If you are facing foreclosure on your home, there are many different options available to you. One of the first steps homeowners can take before considering bankruptcy, a short sale or simply walking away from the property, is a loan modification. Many banks are willing to work out new terms on a loan with a homeowner before a foreclosure occurs. With a loan modification, both parties come out on top, whereas with a foreclosure, everyone ends up losing.
Things You'll Need
- Income tax statements
- Bank statements
- Pay stubs
Gather your financial documents. Your bank will need to see a variety of documents before considering a loan modification. They will need to see two years worth of your income tax statements, as well as two months worth of your current bank statements. You may also want to provide pay stubs as well as any other documentation your bank may require.

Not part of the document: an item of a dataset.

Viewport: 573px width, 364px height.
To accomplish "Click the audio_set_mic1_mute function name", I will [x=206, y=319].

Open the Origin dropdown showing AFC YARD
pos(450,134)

Write your hardship letter. Your bank will need a concrete explanation of why you need your loan modified. Reasons for a hardship include getting laid off, having a pay cut at your job, becoming disabled or injured, having your property value decline suddenly or even a change in your relationship status which affects your ability to pay your mortgage. Essentially, you need to prove to the bank that you are no longer able to meet the original terms of the loan and back this up with concrete
Contact your bank. Get in touch with your loan officer or a personal banker at your current bank. Bring your documentation and your hardship letter. They will want to discuss your options and come to an agreement on what modifications will assist you in making your payments again. This needs to be done before you fall too far behind in your mortgage payments. Ideally, you should contact your bank immediately upon finding that your financial circumstances have changed. The sooner you contact them, the more likely you will be to get approved for a loan modification. Negotiate for a better interest rate or an extension of the loan term to bring your payments down to an amount that you can easily handle.

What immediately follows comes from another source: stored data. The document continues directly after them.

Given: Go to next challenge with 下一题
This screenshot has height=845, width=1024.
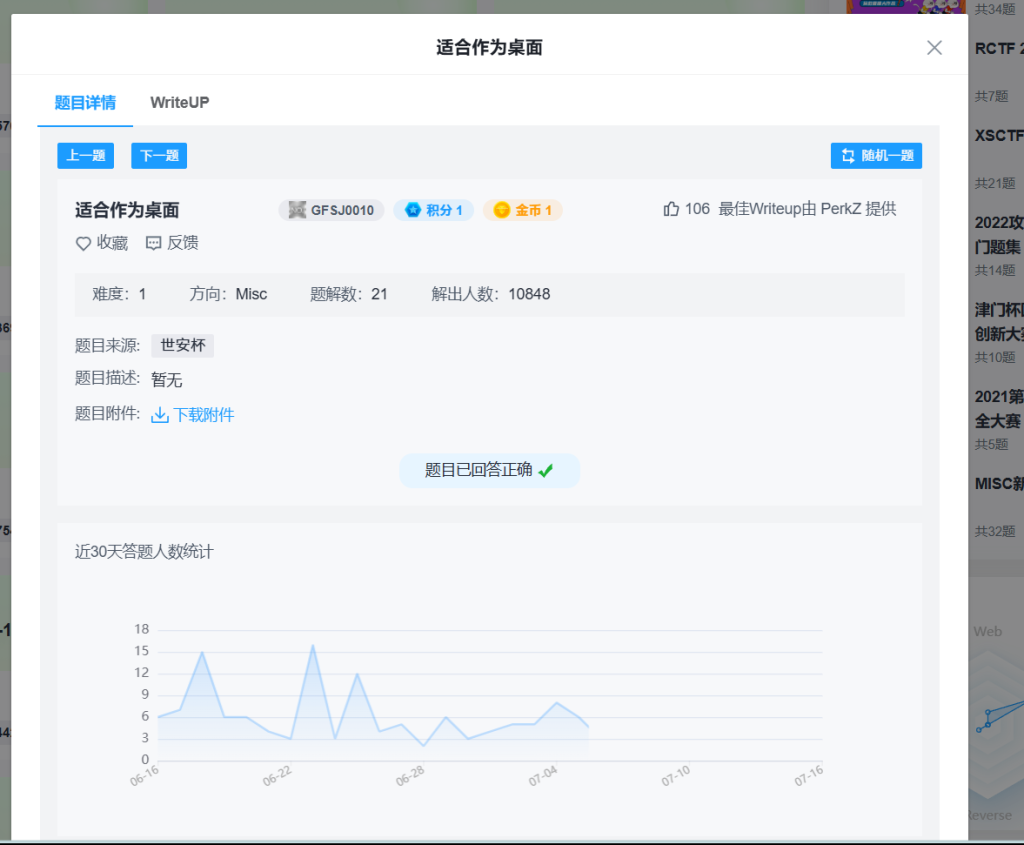Looking at the screenshot, I should (x=159, y=156).
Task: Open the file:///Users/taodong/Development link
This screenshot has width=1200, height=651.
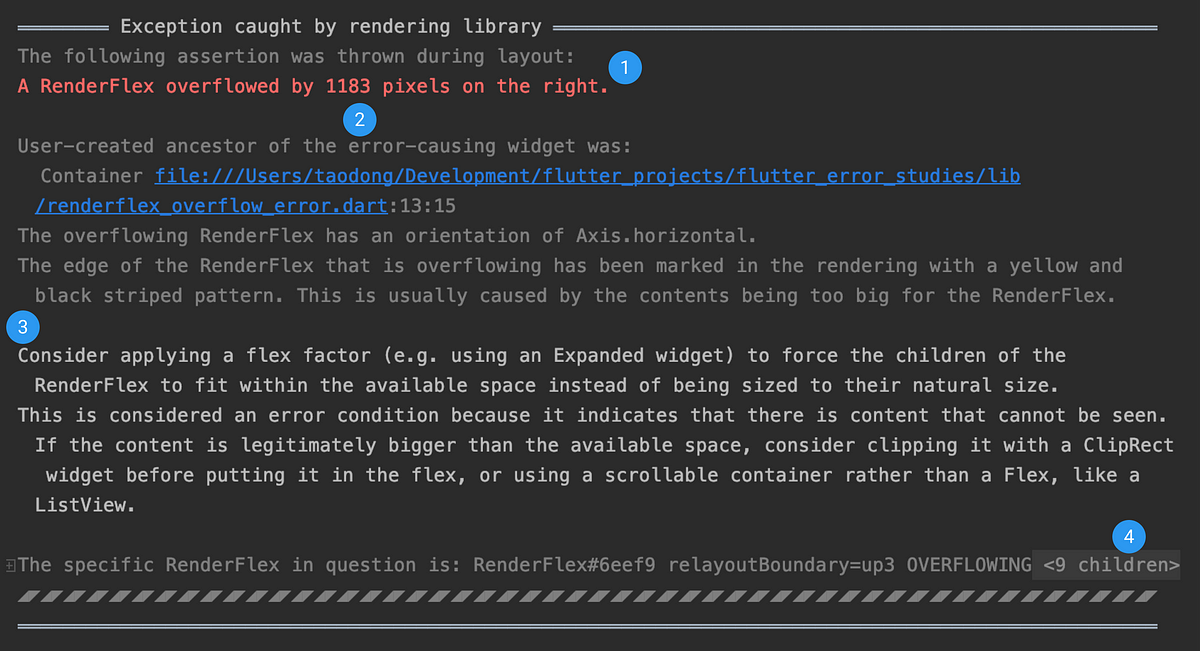Action: 587,176
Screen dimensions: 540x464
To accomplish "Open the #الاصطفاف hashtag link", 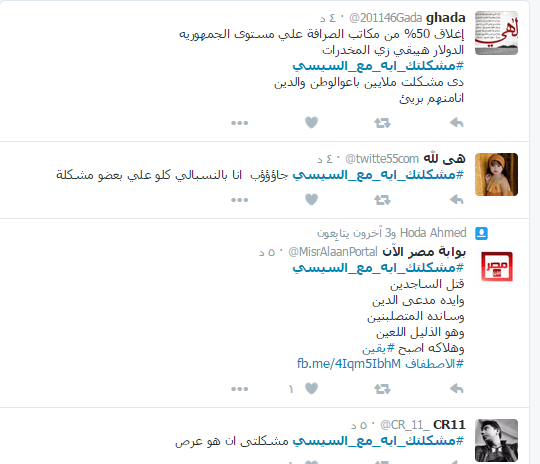I will tap(435, 364).
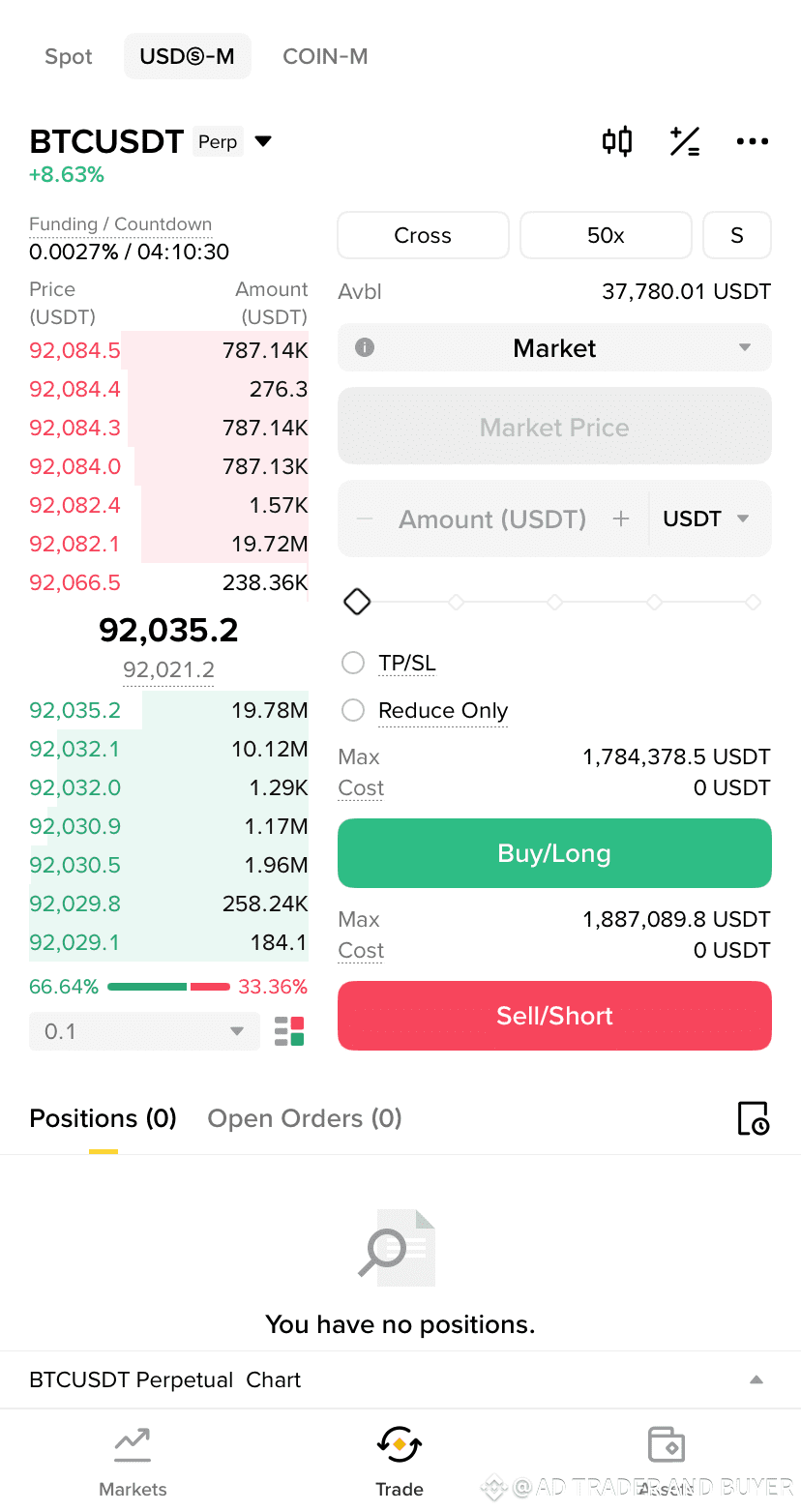Open the Market order type dropdown
801x1512 pixels.
[554, 347]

Wait for the bank's decision. Typically, a bank will go over the documentation that you provided along with your hardship letter and determine whether or not to grant the loan modification. This can take up to one month, depending on how often your bank's loan committee meets and how they prefer to handle modifications.
Make your new payments on time. Once you have a loan modification, you will need to be sure that you can make your payments on time every month. Banks will typically not agree to a second loan modification.
Tips and Warnings
- Your hardship letter should be clear and concise. Keep it to approximately one page and only state the facts.